THE COURT: Are you able to proceed?
[COUNSEL]: Yes. She was under the impression that, since she was here last time, should [sic] could participate by phone, but I'll leave that up to Your Honor.
THE COURT: Why would - did you tell her that?
[COUNSEL]: No.
THE COURT: Did you tell her what the Court's policy is?
[COUNSEL]: Yes.
THE COURT: So she shouldn't have been under that impression.
[COUNSEL]: Okay.N.T., 11/15/21, at 3-4.
In light of the authority set forth, supra, we discern no grounds for reversal without any indication of record that, at the time of the hearing, Mother either advocated for telephonic participation or raised a timely and specific objection to the court's adverse ruling in order to preserve an issue for appeal. See Reilly by Reilly, supra (requiring timely and specific objection to preserve issue on appeal).

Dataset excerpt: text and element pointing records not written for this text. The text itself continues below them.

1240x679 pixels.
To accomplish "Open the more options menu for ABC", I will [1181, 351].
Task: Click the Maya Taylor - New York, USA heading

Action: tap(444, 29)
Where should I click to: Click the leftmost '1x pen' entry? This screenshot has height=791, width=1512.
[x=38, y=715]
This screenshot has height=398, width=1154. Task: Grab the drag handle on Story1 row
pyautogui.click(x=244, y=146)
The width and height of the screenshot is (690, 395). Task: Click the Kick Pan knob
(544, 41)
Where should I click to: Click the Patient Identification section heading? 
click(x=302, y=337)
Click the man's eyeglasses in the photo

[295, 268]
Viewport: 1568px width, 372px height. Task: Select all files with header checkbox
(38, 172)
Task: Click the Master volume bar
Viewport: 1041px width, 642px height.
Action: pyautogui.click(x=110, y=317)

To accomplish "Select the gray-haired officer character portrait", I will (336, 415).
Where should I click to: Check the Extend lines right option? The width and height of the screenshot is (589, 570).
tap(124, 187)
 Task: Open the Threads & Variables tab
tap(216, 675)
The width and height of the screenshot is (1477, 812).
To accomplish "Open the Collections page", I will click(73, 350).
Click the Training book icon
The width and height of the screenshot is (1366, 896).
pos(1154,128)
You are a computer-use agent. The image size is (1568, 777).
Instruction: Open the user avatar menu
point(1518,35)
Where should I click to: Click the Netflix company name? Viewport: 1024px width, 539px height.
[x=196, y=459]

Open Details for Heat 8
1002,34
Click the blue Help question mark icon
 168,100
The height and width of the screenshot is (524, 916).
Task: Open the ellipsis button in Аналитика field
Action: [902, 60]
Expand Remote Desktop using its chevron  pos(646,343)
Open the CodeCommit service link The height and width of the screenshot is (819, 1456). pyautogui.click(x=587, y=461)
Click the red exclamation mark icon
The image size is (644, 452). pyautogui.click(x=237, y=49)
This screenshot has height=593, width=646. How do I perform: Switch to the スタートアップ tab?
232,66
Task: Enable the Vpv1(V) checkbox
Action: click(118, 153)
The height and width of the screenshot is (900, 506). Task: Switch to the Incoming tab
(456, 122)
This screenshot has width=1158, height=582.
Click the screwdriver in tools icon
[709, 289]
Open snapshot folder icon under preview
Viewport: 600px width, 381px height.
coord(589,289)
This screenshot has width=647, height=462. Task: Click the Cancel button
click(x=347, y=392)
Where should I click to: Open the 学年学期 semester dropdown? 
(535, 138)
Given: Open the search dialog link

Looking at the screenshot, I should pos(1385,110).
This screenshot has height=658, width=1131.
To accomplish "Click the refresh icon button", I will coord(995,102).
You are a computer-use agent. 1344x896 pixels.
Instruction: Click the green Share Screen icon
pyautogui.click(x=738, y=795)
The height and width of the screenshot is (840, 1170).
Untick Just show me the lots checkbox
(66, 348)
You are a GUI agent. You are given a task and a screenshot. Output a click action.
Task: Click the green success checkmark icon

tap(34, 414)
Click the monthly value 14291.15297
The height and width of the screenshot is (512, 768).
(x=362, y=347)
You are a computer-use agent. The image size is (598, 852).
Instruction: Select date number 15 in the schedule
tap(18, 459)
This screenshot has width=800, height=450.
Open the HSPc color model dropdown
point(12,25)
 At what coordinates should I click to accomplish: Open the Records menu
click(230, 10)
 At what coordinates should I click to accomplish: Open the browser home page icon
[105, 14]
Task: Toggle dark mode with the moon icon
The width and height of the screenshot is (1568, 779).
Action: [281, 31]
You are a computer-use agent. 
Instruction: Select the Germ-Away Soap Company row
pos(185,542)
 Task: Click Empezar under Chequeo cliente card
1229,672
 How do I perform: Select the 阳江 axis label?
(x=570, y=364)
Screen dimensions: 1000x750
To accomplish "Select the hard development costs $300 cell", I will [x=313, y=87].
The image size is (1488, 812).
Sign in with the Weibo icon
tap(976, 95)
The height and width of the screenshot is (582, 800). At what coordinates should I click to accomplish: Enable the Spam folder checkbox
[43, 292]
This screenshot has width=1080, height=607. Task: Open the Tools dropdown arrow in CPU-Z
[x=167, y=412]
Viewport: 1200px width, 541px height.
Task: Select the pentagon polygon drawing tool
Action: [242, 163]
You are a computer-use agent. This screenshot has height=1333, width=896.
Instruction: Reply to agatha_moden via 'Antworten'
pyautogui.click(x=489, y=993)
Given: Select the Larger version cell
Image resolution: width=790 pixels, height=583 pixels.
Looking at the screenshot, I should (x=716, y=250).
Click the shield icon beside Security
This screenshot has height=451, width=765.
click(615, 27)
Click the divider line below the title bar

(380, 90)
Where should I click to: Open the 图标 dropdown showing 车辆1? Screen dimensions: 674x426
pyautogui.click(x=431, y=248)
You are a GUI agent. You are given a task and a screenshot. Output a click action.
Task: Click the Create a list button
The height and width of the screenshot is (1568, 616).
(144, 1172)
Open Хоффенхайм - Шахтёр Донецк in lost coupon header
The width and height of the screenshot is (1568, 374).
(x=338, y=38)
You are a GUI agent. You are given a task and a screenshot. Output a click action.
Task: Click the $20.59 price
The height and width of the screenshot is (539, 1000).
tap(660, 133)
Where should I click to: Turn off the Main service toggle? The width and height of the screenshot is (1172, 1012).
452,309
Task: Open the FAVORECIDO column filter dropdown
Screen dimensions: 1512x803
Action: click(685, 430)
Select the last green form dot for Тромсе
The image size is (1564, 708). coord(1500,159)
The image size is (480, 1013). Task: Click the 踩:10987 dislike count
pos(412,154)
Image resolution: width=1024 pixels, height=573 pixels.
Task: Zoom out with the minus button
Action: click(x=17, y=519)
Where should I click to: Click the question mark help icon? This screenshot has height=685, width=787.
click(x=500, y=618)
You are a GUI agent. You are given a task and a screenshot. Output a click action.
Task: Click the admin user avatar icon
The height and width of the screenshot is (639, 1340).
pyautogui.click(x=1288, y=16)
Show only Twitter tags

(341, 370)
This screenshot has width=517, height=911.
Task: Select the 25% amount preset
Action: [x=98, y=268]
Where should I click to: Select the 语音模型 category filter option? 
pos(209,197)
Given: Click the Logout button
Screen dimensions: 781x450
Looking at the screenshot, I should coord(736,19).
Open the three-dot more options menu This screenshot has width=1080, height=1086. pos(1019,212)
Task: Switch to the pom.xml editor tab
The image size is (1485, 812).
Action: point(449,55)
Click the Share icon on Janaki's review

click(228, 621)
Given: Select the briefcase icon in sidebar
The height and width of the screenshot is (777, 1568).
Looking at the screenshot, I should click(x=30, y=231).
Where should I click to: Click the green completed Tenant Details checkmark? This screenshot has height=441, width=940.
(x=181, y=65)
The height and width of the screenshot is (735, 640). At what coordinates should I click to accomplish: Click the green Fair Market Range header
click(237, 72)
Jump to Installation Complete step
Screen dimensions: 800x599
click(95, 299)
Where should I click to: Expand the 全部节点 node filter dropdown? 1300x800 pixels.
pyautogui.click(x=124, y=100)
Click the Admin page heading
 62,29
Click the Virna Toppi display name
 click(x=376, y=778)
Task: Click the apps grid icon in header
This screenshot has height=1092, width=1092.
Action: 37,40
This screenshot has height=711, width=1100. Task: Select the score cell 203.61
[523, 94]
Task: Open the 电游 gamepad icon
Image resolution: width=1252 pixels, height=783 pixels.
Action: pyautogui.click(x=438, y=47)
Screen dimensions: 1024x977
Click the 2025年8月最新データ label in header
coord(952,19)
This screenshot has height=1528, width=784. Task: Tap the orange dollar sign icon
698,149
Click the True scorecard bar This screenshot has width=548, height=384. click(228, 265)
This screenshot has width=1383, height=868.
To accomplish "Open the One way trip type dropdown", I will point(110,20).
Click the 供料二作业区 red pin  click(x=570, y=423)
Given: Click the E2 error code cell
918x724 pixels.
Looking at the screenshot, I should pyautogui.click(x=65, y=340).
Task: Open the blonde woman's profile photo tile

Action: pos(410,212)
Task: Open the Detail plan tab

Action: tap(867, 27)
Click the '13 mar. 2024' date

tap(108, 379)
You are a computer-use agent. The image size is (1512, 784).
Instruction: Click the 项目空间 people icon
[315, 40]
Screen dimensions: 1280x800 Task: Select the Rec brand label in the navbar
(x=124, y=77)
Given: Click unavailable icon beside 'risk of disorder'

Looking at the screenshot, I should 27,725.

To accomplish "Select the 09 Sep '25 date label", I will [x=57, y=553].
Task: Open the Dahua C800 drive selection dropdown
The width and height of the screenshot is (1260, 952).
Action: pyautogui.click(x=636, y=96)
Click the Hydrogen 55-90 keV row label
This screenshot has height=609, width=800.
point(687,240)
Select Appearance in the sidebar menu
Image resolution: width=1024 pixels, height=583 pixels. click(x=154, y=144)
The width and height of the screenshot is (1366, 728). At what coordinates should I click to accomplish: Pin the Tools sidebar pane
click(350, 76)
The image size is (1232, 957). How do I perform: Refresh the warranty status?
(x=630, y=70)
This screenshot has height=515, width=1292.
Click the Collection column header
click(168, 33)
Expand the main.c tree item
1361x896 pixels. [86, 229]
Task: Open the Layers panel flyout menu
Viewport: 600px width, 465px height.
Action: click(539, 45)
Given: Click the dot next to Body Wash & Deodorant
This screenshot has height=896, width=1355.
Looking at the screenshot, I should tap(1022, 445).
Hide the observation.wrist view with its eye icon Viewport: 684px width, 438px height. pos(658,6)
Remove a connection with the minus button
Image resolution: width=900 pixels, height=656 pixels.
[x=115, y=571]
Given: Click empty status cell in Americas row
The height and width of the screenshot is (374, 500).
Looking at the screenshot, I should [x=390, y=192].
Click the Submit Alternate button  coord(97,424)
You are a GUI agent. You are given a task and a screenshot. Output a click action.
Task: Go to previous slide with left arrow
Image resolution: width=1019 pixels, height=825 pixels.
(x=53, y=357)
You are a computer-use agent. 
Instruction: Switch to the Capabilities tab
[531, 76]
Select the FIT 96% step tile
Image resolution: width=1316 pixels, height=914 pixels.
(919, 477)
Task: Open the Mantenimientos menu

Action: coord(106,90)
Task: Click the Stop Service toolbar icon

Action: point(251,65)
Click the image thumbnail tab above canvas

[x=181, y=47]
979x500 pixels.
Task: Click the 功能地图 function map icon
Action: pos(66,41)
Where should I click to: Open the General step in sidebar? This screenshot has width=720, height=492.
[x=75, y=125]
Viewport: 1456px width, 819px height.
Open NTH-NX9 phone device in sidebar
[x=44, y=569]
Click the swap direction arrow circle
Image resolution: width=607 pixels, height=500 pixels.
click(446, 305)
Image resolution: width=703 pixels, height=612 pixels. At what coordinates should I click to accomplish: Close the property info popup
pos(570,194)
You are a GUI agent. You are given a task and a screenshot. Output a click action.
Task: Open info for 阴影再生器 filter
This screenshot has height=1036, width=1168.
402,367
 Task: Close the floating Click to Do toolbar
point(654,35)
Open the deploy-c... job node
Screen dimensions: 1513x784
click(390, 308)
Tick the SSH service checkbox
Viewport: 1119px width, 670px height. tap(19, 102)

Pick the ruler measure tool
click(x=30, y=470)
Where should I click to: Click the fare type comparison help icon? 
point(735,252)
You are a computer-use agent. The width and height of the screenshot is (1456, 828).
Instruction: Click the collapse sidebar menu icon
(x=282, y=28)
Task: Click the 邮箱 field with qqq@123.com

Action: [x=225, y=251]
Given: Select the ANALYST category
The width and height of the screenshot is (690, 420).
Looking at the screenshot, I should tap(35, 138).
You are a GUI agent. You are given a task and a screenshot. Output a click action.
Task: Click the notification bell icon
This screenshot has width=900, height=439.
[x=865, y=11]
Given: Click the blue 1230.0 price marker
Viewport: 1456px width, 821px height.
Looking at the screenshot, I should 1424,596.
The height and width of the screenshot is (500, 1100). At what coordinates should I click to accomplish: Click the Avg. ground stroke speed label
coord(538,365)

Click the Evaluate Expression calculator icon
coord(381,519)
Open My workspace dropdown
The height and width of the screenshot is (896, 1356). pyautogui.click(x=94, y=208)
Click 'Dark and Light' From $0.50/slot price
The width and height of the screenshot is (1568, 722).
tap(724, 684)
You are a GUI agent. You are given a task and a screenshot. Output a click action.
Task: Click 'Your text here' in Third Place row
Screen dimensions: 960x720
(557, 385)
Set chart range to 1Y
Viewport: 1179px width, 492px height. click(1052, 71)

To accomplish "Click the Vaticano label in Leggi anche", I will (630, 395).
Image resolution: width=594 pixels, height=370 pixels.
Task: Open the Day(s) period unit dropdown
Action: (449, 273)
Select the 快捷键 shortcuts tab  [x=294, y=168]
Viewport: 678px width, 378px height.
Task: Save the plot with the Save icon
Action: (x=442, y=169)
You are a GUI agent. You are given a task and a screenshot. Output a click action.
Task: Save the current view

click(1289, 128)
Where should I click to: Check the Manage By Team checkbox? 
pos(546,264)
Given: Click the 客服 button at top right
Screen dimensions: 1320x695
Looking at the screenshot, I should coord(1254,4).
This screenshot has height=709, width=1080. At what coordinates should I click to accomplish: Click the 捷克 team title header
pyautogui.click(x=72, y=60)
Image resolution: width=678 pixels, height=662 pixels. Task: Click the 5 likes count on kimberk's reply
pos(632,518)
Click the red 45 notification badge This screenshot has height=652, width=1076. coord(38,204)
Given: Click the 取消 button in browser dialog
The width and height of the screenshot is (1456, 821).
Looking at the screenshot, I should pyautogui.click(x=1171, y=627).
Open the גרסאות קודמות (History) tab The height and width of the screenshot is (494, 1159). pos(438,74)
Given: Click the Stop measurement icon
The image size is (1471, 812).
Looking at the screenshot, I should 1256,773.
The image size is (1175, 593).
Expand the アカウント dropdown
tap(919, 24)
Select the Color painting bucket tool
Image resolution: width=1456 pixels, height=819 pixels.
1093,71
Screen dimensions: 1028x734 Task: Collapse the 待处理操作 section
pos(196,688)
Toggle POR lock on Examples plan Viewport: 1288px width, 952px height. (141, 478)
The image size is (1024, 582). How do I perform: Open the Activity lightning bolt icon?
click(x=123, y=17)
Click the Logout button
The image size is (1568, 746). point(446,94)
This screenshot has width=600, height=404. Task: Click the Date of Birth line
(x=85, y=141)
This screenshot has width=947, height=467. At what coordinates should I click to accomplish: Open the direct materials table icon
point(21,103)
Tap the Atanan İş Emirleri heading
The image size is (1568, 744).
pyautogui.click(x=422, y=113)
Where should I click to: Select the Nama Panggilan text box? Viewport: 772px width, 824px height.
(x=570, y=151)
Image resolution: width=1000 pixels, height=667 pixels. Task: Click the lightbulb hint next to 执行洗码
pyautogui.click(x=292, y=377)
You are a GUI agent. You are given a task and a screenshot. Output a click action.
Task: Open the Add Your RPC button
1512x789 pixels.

Even if waiver did not apply, we would find Mother made no case for the optional accommodation available under Rule 1129, such that the trial court committed no error in its application of the rule in light of the "good cause shown" standard under 237 Pa.Code § 1406 and the President Judge Administrative Order No 34, ¶ 2 (15 May 2020) in effect at the time. In this regard, the court was aware that Mother had elected to flee with Child to Florida in contravention of the trial court's order and, thereafter, had offered no indication of record that economic hardship prevented her from attending the hearing in person. In reaching our decision upholding the court's ruling denying her accommodation under Rule 1129, we find persuasive the trial court's Rule 1925(a) opinion excerpted above and adopt it for purposes of disposing Mother's second issue.
For the foregoing reasons, we affirm.
Judgment Entered.
[*] Former Justice specially assigned to the Superior Court.